> _Source data_:
────────────────
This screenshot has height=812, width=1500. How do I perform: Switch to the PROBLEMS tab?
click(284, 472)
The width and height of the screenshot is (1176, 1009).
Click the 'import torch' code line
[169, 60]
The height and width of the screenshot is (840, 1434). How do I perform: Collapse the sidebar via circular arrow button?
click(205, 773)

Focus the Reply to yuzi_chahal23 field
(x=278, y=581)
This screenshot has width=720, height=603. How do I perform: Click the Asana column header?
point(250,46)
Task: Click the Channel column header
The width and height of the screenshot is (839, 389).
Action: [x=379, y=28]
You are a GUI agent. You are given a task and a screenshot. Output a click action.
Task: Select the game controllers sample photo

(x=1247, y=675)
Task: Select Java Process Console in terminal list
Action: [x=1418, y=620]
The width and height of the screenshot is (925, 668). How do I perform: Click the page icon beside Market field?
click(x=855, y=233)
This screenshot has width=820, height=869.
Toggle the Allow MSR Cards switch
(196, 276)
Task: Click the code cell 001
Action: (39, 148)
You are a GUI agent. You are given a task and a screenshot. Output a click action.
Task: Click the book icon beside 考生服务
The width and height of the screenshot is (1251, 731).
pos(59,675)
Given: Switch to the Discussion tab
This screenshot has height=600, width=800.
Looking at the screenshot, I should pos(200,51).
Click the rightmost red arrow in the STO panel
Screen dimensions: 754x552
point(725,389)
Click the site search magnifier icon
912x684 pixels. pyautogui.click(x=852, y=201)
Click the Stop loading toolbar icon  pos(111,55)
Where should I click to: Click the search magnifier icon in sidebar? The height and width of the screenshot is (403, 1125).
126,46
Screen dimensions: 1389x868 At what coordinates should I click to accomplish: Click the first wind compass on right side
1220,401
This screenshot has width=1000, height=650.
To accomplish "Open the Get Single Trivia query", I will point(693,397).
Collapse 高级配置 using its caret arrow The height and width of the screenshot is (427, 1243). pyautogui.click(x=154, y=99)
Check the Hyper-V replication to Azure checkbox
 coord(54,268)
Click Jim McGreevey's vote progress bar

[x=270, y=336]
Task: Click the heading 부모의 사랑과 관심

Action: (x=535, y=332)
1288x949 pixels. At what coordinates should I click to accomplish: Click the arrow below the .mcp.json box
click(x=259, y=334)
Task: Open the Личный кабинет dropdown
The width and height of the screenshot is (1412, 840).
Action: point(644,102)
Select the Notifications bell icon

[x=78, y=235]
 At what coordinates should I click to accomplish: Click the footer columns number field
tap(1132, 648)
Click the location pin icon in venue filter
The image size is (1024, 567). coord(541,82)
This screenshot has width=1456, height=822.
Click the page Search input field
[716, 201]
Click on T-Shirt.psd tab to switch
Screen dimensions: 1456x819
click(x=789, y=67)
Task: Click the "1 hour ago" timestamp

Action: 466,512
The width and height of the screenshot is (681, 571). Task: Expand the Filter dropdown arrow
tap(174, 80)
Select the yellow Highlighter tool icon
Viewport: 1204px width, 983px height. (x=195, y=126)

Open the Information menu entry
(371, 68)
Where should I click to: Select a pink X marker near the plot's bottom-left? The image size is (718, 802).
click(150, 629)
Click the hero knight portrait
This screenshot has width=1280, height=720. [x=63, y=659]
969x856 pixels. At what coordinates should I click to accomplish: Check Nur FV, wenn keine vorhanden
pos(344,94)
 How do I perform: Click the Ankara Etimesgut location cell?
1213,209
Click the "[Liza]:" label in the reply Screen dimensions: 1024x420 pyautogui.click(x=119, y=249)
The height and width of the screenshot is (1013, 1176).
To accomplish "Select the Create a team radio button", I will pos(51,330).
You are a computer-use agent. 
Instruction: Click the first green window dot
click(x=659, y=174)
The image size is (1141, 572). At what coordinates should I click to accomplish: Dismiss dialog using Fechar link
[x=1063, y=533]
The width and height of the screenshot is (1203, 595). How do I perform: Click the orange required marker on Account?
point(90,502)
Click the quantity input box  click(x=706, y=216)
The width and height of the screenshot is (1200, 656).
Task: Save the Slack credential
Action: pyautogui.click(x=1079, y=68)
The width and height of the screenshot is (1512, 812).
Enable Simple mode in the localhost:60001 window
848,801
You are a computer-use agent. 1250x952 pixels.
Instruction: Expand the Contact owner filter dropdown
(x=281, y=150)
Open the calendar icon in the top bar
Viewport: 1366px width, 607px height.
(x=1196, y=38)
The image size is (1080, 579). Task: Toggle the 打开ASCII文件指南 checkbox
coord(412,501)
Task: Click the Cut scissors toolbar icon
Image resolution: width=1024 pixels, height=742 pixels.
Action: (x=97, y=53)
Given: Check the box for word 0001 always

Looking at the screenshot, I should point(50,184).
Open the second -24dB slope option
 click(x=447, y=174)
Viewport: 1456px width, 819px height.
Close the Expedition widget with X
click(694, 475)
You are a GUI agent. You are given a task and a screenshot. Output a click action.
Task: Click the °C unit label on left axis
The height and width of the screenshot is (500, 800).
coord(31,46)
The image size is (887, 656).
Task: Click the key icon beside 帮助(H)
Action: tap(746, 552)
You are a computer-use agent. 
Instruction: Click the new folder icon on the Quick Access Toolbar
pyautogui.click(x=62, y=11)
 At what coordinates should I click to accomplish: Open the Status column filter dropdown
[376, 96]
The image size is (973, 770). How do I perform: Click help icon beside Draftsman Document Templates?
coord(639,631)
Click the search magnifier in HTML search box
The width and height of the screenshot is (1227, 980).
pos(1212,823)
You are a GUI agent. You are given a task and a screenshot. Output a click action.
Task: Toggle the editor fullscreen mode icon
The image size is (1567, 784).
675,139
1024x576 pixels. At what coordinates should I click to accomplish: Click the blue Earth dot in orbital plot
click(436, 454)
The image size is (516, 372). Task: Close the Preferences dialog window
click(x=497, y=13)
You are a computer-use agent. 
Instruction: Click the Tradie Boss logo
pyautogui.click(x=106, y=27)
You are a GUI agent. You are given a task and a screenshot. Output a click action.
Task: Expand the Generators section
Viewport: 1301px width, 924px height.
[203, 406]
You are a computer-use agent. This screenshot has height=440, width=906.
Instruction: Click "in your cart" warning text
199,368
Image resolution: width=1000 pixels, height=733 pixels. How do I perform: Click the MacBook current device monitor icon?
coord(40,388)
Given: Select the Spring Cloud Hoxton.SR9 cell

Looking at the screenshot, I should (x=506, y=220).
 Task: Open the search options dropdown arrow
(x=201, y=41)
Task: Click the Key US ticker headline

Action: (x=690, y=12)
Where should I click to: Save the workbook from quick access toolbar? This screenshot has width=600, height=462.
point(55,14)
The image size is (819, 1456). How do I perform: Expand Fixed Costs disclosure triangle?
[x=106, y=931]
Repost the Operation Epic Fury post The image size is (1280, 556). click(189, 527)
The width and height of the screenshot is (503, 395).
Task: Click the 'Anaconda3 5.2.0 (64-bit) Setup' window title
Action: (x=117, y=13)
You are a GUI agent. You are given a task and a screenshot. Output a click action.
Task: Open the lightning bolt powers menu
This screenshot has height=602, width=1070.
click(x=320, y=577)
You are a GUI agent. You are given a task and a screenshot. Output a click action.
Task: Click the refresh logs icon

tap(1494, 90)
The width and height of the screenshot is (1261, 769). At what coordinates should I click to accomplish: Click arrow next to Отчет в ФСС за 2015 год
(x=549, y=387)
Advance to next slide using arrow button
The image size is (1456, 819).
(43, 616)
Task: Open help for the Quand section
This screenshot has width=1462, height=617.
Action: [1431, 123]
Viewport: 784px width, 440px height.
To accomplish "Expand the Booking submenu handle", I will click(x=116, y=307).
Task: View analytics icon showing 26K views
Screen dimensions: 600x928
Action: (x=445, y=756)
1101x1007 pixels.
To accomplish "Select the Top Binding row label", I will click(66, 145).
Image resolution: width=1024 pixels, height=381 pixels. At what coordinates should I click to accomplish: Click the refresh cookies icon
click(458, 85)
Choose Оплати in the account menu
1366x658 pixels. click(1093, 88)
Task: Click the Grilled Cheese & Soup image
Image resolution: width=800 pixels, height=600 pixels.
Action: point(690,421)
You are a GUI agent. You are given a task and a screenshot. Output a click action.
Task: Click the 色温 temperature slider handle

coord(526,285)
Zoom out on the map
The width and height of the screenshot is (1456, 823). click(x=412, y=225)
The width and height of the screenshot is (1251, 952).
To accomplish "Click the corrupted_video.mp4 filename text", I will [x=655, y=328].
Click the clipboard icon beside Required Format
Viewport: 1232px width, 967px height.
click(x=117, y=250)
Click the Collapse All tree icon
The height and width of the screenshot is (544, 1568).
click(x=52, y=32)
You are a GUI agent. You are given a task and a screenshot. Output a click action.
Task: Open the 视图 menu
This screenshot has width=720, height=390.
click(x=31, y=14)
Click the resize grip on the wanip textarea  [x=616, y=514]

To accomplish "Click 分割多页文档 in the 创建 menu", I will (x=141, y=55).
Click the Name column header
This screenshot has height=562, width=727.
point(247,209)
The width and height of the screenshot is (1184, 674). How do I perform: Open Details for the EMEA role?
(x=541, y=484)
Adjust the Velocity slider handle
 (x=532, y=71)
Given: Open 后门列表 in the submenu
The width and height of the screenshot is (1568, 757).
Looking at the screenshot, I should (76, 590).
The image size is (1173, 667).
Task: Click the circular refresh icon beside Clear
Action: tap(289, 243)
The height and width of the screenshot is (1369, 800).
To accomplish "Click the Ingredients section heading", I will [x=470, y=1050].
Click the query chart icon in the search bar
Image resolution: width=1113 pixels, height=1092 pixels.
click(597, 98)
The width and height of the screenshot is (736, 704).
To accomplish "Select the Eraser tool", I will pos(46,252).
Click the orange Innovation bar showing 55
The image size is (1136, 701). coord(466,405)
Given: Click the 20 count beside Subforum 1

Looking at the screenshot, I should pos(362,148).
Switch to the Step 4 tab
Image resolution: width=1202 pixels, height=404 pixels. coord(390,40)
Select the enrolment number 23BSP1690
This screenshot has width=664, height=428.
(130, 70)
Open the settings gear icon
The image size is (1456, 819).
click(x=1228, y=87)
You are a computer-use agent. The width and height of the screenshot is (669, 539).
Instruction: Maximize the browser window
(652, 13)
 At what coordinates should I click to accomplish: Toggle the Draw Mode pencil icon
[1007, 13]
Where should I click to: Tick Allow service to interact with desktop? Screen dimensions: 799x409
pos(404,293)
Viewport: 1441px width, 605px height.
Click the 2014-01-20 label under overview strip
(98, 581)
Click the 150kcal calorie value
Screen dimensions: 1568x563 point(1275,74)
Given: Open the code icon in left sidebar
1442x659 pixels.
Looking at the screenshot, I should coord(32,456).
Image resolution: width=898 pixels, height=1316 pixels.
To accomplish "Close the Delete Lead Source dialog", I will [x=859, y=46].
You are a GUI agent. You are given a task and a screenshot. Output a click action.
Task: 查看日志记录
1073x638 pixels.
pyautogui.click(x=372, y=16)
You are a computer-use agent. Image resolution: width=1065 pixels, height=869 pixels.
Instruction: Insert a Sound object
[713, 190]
────────────────
> _GOAL OF THE EXERCISE_:
Arrange the lines of the listing as a numbered list, starting at its first line and ending at the line that contains "point(725,389)". Skip any blank lines.

> _FULL SOLUTION_:
1. This screenshot has height=812, width=1500. How do I perform: Switch to the PROBLEMS tab?
2. click(284, 472)
3. The width and height of the screenshot is (1176, 1009).
4. Click the 'import torch' code line
5. [169, 60]
6. The height and width of the screenshot is (840, 1434). How do I perform: Collapse the sidebar via circular arrow button?
7. click(205, 773)
8. Focus the Reply to yuzi_chahal23 field
9. (x=278, y=581)
10. This screenshot has width=720, height=603. How do I perform: Click the Asana column header?
11. point(250,46)
12. Task: Click the Channel column header
13. The width and height of the screenshot is (839, 389).
14. Action: [x=379, y=28]
15. You are a GUI agent. You are given a task and a screenshot. Output a click action.
16. Task: Select the game controllers sample photo
17. (x=1247, y=675)
18. Task: Select Java Process Console in terminal list
19. Action: [x=1418, y=620]
20. The width and height of the screenshot is (925, 668). How do I perform: Click the page icon beside Market field?
21. click(x=855, y=233)
22. This screenshot has width=820, height=869.
23. Toggle the Allow MSR Cards switch
24. (196, 276)
25. Task: Click the code cell 001
26. Action: (39, 148)
27. You are a GUI agent. You are given a task and a screenshot. Output a click action.
28. Task: Click the book icon beside 考生服务
29. The width and height of the screenshot is (1251, 731).
30. pos(59,675)
31. Given: Switch to the Discussion tab
32. This screenshot has height=600, width=800.
33. Looking at the screenshot, I should pos(200,51).
34. Click the rightmost red arrow in the STO panel
35. Screen dimensions: 754x552
36. point(725,389)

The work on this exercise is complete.